So I assume they added any necessary stuff to the TOS to allow this.

My question is if there's any legal mechanism to prevent this on other platforms? Pixelfed for example.

Companies will likely federate and pull images regardless, but can we go after them when they're caught? Nothing prevents them from taking the images for internal R&D, but at least we can stop them from selling products with that training data

[–] [email protected] 10 points 11 months ago (4 children)

My question is if there’s any legal mechanism to prevent this on other platforms? Pixelfed for example.

Good question!

I’ve been saying for a while that the fediverse is blind to this issue as everything here is completely scrapable through either the public web or by running federated servers. On top of that, being culturally inclined toward more “serious” conversation and providing content warnings and alt-text for images, we’re probably generating relatively valuable training data.

And yet everything is public as though it’s still 2012.

There are alternatives. BlueSky for instance is basically private to members only. They recently announced that content would be made public to the web and a number of users were upset.

Group chats and Discord servers are probably similar, and from what I can tell “new” popular places for social activity online.

A major issue the fediverse has, IMO, is that it’s kinda stuck trying to fight Twitter and Facebook circa 2012, when that battle was lost and we’re on to new battle fronts now.

[–] [email protected] 1 points 11 months ago (1 children)

Bluesky being only accessible by members doesn't completely prevent the content from being scraped by bots, though.
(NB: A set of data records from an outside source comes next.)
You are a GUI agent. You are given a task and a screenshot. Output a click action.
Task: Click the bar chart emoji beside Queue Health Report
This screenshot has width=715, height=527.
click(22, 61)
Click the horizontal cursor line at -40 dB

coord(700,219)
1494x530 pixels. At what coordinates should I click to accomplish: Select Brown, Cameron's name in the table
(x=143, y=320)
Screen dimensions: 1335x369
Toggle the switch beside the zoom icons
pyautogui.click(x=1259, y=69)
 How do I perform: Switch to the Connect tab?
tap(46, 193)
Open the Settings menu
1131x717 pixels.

Bots can be given user access in Bluesky too, and bots can read posts, create own posts and scrape posts and user profiles.

[–] [email protected] 1 points 11 months ago

My main point with BlueSky was that many of the users there had gotten quite comfortable with what appeared to be their closed/private space, which, despite examples like yours, was relatively true compared to the norms of Twitter and Mastodon.

The point was that many over there seemed to like it, and, if a BlueSky competitor opened up today promising all the same stuff but closed/private with the ability to opt out and make something public, many would probably jump ship or demand the same from BlueSky.